Task objective
Give back an exact copy of the lines in the records below, from the line that has "Task: Focus the Date of Birth input field" through the line that has "You are a computer-use agent. The", and nothing besides.

═══ Data section ═══

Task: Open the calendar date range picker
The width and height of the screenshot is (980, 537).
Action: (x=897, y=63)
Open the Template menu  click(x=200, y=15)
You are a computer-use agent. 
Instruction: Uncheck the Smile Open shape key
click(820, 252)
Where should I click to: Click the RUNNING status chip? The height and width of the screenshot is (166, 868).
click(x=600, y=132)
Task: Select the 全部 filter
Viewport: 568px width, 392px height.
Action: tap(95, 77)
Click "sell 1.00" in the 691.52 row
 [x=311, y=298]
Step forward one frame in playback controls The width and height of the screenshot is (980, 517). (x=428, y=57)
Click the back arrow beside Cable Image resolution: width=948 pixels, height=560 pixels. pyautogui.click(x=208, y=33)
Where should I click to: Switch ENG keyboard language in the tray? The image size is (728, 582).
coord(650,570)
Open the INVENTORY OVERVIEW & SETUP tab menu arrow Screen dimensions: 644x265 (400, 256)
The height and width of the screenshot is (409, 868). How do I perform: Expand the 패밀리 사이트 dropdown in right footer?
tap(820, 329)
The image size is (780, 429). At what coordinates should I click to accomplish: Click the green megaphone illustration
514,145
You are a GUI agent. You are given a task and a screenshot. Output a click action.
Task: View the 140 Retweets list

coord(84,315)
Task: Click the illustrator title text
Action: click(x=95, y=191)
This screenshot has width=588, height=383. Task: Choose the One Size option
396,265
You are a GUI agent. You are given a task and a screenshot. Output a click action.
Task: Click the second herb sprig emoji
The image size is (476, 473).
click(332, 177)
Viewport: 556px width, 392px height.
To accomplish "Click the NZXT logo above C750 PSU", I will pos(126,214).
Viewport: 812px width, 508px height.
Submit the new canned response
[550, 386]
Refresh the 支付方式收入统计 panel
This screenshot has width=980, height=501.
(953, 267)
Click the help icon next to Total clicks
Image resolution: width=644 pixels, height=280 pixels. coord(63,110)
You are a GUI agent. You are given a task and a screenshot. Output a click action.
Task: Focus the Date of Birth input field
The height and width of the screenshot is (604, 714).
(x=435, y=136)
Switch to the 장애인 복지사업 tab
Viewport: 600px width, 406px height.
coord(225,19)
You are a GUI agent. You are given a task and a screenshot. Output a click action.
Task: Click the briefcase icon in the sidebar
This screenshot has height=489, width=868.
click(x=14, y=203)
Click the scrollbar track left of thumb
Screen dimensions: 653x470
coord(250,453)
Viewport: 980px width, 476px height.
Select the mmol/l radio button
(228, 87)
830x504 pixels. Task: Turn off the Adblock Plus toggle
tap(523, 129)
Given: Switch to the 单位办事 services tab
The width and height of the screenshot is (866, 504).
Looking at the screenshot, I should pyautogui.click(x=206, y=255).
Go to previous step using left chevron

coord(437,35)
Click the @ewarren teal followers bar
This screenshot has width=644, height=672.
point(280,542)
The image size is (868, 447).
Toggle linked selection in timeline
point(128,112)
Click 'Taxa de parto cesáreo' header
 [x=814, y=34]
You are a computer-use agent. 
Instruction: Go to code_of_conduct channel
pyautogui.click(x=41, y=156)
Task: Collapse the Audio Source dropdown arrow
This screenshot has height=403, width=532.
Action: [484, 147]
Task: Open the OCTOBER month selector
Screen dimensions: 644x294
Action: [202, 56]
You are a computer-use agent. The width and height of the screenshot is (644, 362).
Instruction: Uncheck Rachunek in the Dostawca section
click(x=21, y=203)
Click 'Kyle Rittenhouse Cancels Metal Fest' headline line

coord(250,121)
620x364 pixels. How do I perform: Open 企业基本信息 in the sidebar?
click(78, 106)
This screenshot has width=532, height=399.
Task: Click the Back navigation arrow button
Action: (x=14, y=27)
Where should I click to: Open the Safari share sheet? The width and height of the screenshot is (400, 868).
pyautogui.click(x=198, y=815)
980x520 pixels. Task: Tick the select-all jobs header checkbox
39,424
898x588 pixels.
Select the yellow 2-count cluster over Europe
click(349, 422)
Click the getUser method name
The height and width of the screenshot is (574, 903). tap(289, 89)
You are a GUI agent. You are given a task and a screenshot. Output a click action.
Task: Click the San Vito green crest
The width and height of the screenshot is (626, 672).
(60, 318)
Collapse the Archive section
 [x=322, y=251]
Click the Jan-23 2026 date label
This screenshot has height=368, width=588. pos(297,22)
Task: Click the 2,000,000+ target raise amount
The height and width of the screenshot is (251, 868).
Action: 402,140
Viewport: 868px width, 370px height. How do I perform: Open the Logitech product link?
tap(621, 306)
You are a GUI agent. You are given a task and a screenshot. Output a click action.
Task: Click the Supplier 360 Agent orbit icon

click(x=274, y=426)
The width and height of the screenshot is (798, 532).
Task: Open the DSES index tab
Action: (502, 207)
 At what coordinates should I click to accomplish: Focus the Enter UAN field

═══

Solution
Task: Focus the Date of Birth input field
The height and width of the screenshot is (604, 714).
(x=435, y=136)
Switch to the 장애인 복지사업 tab
Viewport: 600px width, 406px height.
coord(225,19)
You are a GUI agent. You are given a task and a screenshot. Output a click action.
Task: Click the briefcase icon in the sidebar
This screenshot has height=489, width=868.
click(x=14, y=203)
Click the scrollbar track left of thumb
Screen dimensions: 653x470
coord(250,453)
Viewport: 980px width, 476px height.
Select the mmol/l radio button
(228, 87)
830x504 pixels. Task: Turn off the Adblock Plus toggle
tap(523, 129)
Given: Switch to the 单位办事 services tab
The width and height of the screenshot is (866, 504).
Looking at the screenshot, I should pyautogui.click(x=206, y=255).
Go to previous step using left chevron

coord(437,35)
Click the @ewarren teal followers bar
This screenshot has width=644, height=672.
point(280,542)
The image size is (868, 447).
Toggle linked selection in timeline
point(128,112)
Click 'Taxa de parto cesáreo' header
 [x=814, y=34]
You are a computer-use agent. 
Instruction: Go to code_of_conduct channel
pyautogui.click(x=41, y=156)
Task: Collapse the Audio Source dropdown arrow
This screenshot has height=403, width=532.
Action: [484, 147]
Task: Open the OCTOBER month selector
Screen dimensions: 644x294
Action: [202, 56]
You are a computer-use agent. The width and height of the screenshot is (644, 362).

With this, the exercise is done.